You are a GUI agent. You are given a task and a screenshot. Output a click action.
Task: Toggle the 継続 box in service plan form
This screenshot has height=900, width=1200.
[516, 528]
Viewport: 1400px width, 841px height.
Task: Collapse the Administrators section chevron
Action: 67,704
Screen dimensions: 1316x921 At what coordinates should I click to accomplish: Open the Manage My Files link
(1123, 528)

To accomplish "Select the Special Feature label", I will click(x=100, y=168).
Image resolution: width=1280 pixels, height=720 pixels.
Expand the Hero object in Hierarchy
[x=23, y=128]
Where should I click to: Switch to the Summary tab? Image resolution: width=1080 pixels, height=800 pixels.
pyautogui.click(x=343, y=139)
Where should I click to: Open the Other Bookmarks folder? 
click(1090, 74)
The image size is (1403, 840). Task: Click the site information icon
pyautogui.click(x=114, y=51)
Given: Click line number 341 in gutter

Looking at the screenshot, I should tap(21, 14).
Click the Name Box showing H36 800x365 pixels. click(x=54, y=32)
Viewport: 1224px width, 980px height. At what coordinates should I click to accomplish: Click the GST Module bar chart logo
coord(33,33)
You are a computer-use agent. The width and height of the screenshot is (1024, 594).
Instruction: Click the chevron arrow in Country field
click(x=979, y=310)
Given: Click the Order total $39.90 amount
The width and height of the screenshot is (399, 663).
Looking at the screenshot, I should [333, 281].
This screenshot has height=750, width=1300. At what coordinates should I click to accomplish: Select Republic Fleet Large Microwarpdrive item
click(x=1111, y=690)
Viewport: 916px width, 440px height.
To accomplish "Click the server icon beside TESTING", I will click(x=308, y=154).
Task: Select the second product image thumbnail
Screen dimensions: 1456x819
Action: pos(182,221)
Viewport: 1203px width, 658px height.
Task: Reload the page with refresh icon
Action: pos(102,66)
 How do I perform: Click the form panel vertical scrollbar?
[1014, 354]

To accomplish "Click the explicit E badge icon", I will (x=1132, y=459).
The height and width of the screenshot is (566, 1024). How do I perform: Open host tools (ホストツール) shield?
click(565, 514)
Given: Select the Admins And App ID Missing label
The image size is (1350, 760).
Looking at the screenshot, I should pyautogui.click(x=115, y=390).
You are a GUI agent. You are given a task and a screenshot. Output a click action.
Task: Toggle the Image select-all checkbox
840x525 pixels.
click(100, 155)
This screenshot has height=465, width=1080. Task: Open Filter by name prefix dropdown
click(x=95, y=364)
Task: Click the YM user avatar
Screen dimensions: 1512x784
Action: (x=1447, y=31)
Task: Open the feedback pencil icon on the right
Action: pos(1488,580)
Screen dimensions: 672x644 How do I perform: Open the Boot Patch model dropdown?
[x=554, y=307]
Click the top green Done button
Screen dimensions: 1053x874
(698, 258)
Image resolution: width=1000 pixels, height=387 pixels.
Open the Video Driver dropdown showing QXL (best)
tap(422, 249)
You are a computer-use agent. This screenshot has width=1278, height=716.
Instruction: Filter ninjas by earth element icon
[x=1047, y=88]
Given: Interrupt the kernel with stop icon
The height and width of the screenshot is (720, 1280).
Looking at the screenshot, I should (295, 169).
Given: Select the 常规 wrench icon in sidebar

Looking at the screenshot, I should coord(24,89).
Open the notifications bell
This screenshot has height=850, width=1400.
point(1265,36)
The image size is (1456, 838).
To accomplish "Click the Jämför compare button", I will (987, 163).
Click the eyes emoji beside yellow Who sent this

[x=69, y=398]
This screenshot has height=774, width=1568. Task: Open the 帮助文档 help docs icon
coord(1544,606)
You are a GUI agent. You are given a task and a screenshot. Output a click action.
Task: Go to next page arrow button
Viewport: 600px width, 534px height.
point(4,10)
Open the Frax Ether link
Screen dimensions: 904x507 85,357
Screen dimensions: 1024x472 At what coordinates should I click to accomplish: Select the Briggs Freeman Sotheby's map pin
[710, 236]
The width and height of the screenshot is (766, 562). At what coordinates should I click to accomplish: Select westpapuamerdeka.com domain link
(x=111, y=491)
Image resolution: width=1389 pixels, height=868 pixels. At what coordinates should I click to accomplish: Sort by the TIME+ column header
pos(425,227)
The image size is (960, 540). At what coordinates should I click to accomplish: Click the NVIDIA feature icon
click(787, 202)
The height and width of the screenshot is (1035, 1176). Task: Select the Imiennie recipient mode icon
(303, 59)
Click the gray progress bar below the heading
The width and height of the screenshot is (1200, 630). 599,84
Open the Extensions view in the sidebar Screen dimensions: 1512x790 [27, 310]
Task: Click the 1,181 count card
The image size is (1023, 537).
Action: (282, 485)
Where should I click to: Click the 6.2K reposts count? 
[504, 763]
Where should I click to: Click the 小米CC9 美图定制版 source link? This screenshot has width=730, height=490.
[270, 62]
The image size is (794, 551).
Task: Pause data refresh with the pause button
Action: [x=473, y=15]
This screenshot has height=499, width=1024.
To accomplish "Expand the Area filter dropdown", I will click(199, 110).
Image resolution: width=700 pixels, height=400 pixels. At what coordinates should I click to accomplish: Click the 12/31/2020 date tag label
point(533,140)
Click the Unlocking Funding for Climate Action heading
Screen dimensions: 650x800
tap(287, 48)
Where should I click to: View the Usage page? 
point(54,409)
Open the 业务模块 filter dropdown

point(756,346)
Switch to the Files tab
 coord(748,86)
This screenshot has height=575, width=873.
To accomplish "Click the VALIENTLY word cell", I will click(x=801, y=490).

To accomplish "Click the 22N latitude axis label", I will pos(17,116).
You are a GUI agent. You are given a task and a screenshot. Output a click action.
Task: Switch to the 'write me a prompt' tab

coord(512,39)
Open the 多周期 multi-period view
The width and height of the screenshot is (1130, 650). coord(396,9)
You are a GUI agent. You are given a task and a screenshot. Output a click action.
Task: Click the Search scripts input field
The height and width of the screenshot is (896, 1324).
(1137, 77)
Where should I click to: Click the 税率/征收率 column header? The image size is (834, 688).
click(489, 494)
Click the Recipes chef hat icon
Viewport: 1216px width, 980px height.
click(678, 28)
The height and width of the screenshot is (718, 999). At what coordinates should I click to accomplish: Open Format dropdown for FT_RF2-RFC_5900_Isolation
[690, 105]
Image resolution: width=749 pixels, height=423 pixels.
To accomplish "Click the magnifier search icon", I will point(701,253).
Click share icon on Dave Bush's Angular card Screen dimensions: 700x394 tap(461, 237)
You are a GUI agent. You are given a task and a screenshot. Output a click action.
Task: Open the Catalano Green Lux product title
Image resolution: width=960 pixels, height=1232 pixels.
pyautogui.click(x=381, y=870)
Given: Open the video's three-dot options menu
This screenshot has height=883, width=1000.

### Given instruction
Copy out all of the entries above, word for word and in the same order.

### Task result
You are a GUI agent. You are given a task and a screenshot. Output a click action.
Task: Toggle the 継続 box in service plan form
This screenshot has height=900, width=1200.
[516, 528]
Viewport: 1400px width, 841px height.
Task: Collapse the Administrators section chevron
Action: 67,704
Screen dimensions: 1316x921 At what coordinates should I click to accomplish: Open the Manage My Files link
(1123, 528)

To accomplish "Select the Special Feature label", I will click(x=100, y=168).
Image resolution: width=1280 pixels, height=720 pixels.
Expand the Hero object in Hierarchy
[x=23, y=128]
Where should I click to: Switch to the Summary tab? Image resolution: width=1080 pixels, height=800 pixels.
pyautogui.click(x=343, y=139)
Where should I click to: Open the Other Bookmarks folder? 
click(1090, 74)
The image size is (1403, 840). Task: Click the site information icon
pyautogui.click(x=114, y=51)
Given: Click line number 341 in gutter

Looking at the screenshot, I should tap(21, 14).
Click the Name Box showing H36 800x365 pixels. click(x=54, y=32)
Viewport: 1224px width, 980px height. At what coordinates should I click to accomplish: Click the GST Module bar chart logo
coord(33,33)
You are a computer-use agent. The width and height of the screenshot is (1024, 594).
Instruction: Click the chevron arrow in Country field
click(x=979, y=310)
Given: Click the Order total $39.90 amount
The width and height of the screenshot is (399, 663).
Looking at the screenshot, I should [333, 281].
This screenshot has height=750, width=1300. At what coordinates should I click to accomplish: Select Republic Fleet Large Microwarpdrive item
click(x=1111, y=690)
Viewport: 916px width, 440px height.
To accomplish "Click the server icon beside TESTING", I will click(x=308, y=154).
Task: Select the second product image thumbnail
Screen dimensions: 1456x819
Action: pos(182,221)
Viewport: 1203px width, 658px height.
Task: Reload the page with refresh icon
Action: pos(102,66)
 How do I perform: Click the form panel vertical scrollbar?
[1014, 354]

To accomplish "Click the explicit E badge icon", I will (x=1132, y=459).
The height and width of the screenshot is (566, 1024). How do I perform: Open host tools (ホストツール) shield?
click(565, 514)
Given: Select the Admins And App ID Missing label
The image size is (1350, 760).
Looking at the screenshot, I should pyautogui.click(x=115, y=390).
You are a GUI agent. You are given a task and a screenshot. Output a click action.
Task: Toggle the Image select-all checkbox
840x525 pixels.
click(100, 155)
This screenshot has height=465, width=1080. Task: Open Filter by name prefix dropdown
click(x=95, y=364)
Task: Click the YM user avatar
Screen dimensions: 1512x784
Action: (x=1447, y=31)
Task: Open the feedback pencil icon on the right
Action: pos(1488,580)
Screen dimensions: 672x644 How do I perform: Open the Boot Patch model dropdown?
[x=554, y=307]
Click the top green Done button
Screen dimensions: 1053x874
(698, 258)
Image resolution: width=1000 pixels, height=387 pixels.
Open the Video Driver dropdown showing QXL (best)
tap(422, 249)
You are a computer-use agent. This screenshot has width=1278, height=716.
Instruction: Filter ninjas by earth element icon
[x=1047, y=88]
Given: Interrupt the kernel with stop icon
The height and width of the screenshot is (720, 1280).
Looking at the screenshot, I should (295, 169).
Given: Select the 常规 wrench icon in sidebar

Looking at the screenshot, I should coord(24,89).
Open the notifications bell
This screenshot has height=850, width=1400.
point(1265,36)
The image size is (1456, 838).
To accomplish "Click the Jämför compare button", I will (987, 163).
Click the eyes emoji beside yellow Who sent this

[x=69, y=398]
This screenshot has height=774, width=1568. Task: Open the 帮助文档 help docs icon
coord(1544,606)
You are a GUI agent. You are given a task and a screenshot. Output a click action.
Task: Go to next page arrow button
Viewport: 600px width, 534px height.
point(4,10)
Open the Frax Ether link
Screen dimensions: 904x507 85,357
Screen dimensions: 1024x472 At what coordinates should I click to accomplish: Select the Briggs Freeman Sotheby's map pin
[710, 236]
The width and height of the screenshot is (766, 562). At what coordinates should I click to accomplish: Select westpapuamerdeka.com domain link
(x=111, y=491)
Image resolution: width=1389 pixels, height=868 pixels. At what coordinates should I click to accomplish: Sort by the TIME+ column header
pos(425,227)
The image size is (960, 540). At what coordinates should I click to accomplish: Click the NVIDIA feature icon
click(787, 202)
The height and width of the screenshot is (1035, 1176). Task: Select the Imiennie recipient mode icon
(303, 59)
Click the gray progress bar below the heading
The width and height of the screenshot is (1200, 630). 599,84
Open the Extensions view in the sidebar Screen dimensions: 1512x790 [27, 310]
Task: Click the 1,181 count card
The image size is (1023, 537).
Action: (282, 485)
Where should I click to: Click the 6.2K reposts count? 
[504, 763]
Where should I click to: Click the 小米CC9 美图定制版 source link? This screenshot has width=730, height=490.
[270, 62]
The image size is (794, 551).
Task: Pause data refresh with the pause button
Action: [x=473, y=15]
This screenshot has height=499, width=1024.
To accomplish "Expand the Area filter dropdown", I will click(199, 110).
Image resolution: width=700 pixels, height=400 pixels. At what coordinates should I click to accomplish: Click the 12/31/2020 date tag label
point(533,140)
Click the Unlocking Funding for Climate Action heading
Screen dimensions: 650x800
tap(287, 48)
Where should I click to: View the Usage page? 
point(54,409)
Open the 业务模块 filter dropdown

point(756,346)
Switch to the Files tab
 coord(748,86)
This screenshot has height=575, width=873.
To accomplish "Click the VALIENTLY word cell", I will click(x=801, y=490).

To accomplish "Click the 22N latitude axis label", I will pos(17,116).
You are a GUI agent. You are given a task and a screenshot. Output a click action.
Task: Switch to the 'write me a prompt' tab

coord(512,39)
Open the 多周期 multi-period view
The width and height of the screenshot is (1130, 650). coord(396,9)
You are a GUI agent. You are given a task and a screenshot. Output a click action.
Task: Click the Search scripts input field
The height and width of the screenshot is (896, 1324).
(1137, 77)
Where should I click to: Click the 税率/征收率 column header? The image size is (834, 688).
click(489, 494)
Click the Recipes chef hat icon
Viewport: 1216px width, 980px height.
click(678, 28)
The height and width of the screenshot is (718, 999). At what coordinates should I click to accomplish: Open Format dropdown for FT_RF2-RFC_5900_Isolation
[690, 105]
Image resolution: width=749 pixels, height=423 pixels.
To accomplish "Click the magnifier search icon", I will point(701,253).
Click share icon on Dave Bush's Angular card Screen dimensions: 700x394 tap(461, 237)
You are a GUI agent. You are given a task and a screenshot. Output a click action.
Task: Open the Catalano Green Lux product title
Image resolution: width=960 pixels, height=1232 pixels.
pyautogui.click(x=381, y=870)
Given: Open the video's three-dot options menu
This screenshot has height=883, width=1000.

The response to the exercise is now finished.